─── EXTRACTED DATA ───
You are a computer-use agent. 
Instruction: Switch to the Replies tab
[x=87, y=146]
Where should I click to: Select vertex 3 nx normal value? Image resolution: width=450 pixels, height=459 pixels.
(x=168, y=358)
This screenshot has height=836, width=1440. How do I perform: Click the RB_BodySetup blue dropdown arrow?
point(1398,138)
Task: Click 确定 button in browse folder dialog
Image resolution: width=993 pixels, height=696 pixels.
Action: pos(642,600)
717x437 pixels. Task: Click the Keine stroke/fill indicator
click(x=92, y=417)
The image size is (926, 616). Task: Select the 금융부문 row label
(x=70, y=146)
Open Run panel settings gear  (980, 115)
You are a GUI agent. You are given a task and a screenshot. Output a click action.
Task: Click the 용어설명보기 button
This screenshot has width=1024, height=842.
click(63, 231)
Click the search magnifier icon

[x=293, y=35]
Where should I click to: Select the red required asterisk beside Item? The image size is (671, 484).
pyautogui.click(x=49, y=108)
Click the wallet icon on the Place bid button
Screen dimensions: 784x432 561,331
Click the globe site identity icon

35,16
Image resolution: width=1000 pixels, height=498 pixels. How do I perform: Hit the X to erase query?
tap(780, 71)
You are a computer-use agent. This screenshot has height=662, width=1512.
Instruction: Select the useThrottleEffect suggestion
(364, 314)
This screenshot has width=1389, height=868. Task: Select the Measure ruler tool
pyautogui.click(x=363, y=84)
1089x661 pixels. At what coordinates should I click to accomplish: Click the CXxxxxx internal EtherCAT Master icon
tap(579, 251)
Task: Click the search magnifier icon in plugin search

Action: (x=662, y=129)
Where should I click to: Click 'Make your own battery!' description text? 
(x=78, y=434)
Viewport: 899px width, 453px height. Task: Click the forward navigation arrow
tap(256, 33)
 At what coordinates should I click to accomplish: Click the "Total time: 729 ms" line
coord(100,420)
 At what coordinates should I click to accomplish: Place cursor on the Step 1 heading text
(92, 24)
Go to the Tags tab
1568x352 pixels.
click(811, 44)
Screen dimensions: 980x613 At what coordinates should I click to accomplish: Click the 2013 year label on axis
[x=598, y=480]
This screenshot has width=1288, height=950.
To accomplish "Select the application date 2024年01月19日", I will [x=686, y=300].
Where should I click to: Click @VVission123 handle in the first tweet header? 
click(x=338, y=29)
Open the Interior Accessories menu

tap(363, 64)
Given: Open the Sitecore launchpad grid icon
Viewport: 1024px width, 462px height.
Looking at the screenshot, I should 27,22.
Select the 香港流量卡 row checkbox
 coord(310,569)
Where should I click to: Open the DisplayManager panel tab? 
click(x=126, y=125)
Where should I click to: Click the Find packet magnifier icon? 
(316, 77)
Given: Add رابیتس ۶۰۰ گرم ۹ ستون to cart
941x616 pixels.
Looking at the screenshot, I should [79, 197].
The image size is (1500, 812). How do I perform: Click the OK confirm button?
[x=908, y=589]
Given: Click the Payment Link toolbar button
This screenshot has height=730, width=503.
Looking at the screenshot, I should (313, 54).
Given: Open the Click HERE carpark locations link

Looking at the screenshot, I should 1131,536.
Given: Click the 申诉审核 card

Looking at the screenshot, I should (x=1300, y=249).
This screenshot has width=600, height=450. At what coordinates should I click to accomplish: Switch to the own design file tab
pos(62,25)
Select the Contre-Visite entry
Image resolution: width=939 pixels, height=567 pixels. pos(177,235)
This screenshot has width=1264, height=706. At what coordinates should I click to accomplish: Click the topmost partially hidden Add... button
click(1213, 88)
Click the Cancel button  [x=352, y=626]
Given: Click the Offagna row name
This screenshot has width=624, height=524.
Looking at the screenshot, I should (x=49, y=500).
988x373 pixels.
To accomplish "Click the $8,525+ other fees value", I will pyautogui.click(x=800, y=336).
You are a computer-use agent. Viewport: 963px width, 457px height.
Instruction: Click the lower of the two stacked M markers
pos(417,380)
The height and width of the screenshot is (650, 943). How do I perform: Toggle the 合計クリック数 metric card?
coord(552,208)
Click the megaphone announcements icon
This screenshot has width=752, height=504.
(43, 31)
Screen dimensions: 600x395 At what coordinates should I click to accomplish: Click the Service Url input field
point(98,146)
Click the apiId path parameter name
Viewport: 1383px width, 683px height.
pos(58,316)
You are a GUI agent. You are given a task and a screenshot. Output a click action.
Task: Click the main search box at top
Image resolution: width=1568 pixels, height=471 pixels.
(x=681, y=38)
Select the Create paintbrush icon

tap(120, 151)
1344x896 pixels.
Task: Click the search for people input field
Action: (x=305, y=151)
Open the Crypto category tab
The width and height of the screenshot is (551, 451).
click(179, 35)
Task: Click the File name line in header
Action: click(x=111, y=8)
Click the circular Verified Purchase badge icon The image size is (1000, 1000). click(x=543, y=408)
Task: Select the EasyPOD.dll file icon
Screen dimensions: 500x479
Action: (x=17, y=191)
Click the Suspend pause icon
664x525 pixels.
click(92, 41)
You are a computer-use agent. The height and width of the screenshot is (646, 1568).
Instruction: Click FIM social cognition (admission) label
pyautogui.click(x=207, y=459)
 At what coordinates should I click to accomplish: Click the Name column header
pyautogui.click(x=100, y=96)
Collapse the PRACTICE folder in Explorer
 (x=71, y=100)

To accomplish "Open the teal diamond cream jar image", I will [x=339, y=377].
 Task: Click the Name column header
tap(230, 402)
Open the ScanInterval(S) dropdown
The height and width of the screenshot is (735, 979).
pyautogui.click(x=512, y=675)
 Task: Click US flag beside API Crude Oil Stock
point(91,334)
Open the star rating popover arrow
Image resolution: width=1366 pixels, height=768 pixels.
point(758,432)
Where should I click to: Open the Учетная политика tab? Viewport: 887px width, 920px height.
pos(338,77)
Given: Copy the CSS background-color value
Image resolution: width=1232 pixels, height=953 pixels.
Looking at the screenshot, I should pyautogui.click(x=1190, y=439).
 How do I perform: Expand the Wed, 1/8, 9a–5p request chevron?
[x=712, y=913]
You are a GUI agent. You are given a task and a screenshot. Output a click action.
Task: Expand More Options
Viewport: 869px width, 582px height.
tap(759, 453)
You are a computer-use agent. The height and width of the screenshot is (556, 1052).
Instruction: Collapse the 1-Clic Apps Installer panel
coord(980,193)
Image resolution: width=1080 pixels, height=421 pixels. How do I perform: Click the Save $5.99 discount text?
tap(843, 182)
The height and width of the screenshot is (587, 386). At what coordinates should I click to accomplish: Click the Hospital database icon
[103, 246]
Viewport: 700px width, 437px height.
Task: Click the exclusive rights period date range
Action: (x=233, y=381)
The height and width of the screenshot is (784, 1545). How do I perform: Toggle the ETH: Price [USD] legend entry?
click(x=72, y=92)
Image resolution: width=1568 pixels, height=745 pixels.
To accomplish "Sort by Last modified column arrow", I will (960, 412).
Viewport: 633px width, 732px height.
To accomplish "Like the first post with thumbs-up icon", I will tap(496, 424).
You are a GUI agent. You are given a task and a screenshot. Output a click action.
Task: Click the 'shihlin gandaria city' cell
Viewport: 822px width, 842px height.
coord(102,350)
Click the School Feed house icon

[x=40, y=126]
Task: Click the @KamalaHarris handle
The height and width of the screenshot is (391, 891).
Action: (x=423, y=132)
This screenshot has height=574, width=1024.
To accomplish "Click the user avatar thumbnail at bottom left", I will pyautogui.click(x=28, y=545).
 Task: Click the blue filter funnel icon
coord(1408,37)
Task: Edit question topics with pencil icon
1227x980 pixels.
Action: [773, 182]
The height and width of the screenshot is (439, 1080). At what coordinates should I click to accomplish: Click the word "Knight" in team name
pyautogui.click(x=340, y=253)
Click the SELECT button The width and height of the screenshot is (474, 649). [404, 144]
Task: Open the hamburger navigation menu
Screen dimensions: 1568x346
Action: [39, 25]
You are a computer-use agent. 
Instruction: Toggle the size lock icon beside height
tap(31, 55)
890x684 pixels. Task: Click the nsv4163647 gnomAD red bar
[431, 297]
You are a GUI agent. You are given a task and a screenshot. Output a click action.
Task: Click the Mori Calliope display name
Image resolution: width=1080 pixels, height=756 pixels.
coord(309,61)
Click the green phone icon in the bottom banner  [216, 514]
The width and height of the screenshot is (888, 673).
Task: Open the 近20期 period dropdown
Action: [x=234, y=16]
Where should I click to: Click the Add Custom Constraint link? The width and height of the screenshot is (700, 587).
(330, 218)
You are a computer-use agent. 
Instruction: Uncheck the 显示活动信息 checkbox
───
### EXERCISE GOAL:
Write the number of lines in the listing above that contain the word "with". No other text should appear.

### REPLY:
2